[Collection entries]
▽

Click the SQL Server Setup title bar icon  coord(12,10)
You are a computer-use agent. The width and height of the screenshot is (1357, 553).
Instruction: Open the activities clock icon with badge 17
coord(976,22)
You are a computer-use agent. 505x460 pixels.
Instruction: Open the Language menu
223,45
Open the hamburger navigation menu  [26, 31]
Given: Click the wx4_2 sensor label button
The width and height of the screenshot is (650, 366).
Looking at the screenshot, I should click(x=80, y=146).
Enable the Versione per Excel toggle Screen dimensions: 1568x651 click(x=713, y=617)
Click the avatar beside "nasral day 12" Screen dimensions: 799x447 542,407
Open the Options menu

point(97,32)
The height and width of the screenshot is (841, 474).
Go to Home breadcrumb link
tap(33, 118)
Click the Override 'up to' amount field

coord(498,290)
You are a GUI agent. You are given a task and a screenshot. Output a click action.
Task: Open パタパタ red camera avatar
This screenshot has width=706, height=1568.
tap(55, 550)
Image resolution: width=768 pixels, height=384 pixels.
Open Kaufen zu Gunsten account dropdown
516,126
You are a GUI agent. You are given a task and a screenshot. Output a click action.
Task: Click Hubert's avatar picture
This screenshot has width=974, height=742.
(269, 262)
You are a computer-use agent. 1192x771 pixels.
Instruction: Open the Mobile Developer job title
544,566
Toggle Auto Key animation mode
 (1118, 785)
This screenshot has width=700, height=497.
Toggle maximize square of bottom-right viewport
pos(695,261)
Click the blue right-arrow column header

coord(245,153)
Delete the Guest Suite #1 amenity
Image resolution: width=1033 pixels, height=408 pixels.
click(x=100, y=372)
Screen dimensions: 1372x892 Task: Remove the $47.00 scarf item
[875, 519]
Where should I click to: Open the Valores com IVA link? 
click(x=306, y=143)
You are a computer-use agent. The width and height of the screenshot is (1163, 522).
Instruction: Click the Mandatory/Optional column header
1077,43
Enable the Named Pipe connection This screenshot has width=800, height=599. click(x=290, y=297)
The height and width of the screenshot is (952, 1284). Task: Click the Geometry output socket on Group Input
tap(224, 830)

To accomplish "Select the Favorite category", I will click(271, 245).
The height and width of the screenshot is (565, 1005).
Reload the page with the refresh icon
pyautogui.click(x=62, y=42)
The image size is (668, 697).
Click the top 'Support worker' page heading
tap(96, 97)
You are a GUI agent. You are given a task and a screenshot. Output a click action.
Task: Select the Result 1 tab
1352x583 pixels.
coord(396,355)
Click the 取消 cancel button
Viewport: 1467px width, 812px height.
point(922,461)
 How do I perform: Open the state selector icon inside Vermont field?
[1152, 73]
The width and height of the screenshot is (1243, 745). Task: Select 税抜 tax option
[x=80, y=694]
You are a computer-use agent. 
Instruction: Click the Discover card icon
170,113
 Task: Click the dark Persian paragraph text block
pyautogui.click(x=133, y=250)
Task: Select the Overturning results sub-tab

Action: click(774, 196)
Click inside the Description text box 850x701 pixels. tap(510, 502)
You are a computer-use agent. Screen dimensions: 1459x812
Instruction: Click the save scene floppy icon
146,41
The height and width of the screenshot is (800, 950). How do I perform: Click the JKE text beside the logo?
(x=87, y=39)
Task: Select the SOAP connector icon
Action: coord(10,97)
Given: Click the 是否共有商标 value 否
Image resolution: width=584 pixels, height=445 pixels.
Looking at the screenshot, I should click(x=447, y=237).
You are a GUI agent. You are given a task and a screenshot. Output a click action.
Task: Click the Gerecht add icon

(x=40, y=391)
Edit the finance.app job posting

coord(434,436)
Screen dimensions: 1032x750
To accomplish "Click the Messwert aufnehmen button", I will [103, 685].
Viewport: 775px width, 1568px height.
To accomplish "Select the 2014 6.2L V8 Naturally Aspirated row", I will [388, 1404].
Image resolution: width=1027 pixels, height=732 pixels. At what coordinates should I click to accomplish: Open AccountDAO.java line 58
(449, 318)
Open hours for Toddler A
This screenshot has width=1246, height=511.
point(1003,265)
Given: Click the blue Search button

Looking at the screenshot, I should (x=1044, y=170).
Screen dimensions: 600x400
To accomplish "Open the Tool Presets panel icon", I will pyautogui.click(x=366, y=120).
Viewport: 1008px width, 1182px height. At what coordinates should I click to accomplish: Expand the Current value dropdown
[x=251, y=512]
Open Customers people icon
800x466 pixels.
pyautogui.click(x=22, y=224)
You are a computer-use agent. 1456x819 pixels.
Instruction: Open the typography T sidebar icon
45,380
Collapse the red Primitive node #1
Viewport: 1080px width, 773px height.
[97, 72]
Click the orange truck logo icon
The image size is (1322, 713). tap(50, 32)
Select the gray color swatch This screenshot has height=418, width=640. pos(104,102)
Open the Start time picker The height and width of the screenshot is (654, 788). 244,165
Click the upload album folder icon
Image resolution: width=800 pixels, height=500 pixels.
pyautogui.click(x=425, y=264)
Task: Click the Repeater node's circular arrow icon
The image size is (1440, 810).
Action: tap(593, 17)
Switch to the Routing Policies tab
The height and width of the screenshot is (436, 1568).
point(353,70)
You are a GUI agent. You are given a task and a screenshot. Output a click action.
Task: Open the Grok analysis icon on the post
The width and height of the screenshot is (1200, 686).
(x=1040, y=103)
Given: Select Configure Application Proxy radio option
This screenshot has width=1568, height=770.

△

*Your instructions*: Verbatim output is expected for the lines from the start of the data to the line in which "is (1163, 522)." appears, both included.

*Exercise output*:
Click the SQL Server Setup title bar icon  coord(12,10)
You are a computer-use agent. The width and height of the screenshot is (1357, 553).
Instruction: Open the activities clock icon with badge 17
coord(976,22)
You are a computer-use agent. 505x460 pixels.
Instruction: Open the Language menu
223,45
Open the hamburger navigation menu  [26, 31]
Given: Click the wx4_2 sensor label button
The width and height of the screenshot is (650, 366).
Looking at the screenshot, I should click(x=80, y=146).
Enable the Versione per Excel toggle Screen dimensions: 1568x651 click(x=713, y=617)
Click the avatar beside "nasral day 12" Screen dimensions: 799x447 542,407
Open the Options menu

point(97,32)
The height and width of the screenshot is (841, 474).
Go to Home breadcrumb link
tap(33, 118)
Click the Override 'up to' amount field

coord(498,290)
You are a GUI agent. You are given a task and a screenshot. Output a click action.
Task: Open パタパタ red camera avatar
This screenshot has width=706, height=1568.
tap(55, 550)
Image resolution: width=768 pixels, height=384 pixels.
Open Kaufen zu Gunsten account dropdown
516,126
You are a GUI agent. You are given a task and a screenshot. Output a click action.
Task: Click Hubert's avatar picture
This screenshot has width=974, height=742.
(269, 262)
You are a computer-use agent. 1192x771 pixels.
Instruction: Open the Mobile Developer job title
544,566
Toggle Auto Key animation mode
 (1118, 785)
This screenshot has width=700, height=497.
Toggle maximize square of bottom-right viewport
pos(695,261)
Click the blue right-arrow column header

coord(245,153)
Delete the Guest Suite #1 amenity
Image resolution: width=1033 pixels, height=408 pixels.
click(x=100, y=372)
Screen dimensions: 1372x892 Task: Remove the $47.00 scarf item
[875, 519]
Where should I click to: Open the Valores com IVA link? 
click(x=306, y=143)
You are a computer-use agent. The width and height of the screenshot is (1163, 522).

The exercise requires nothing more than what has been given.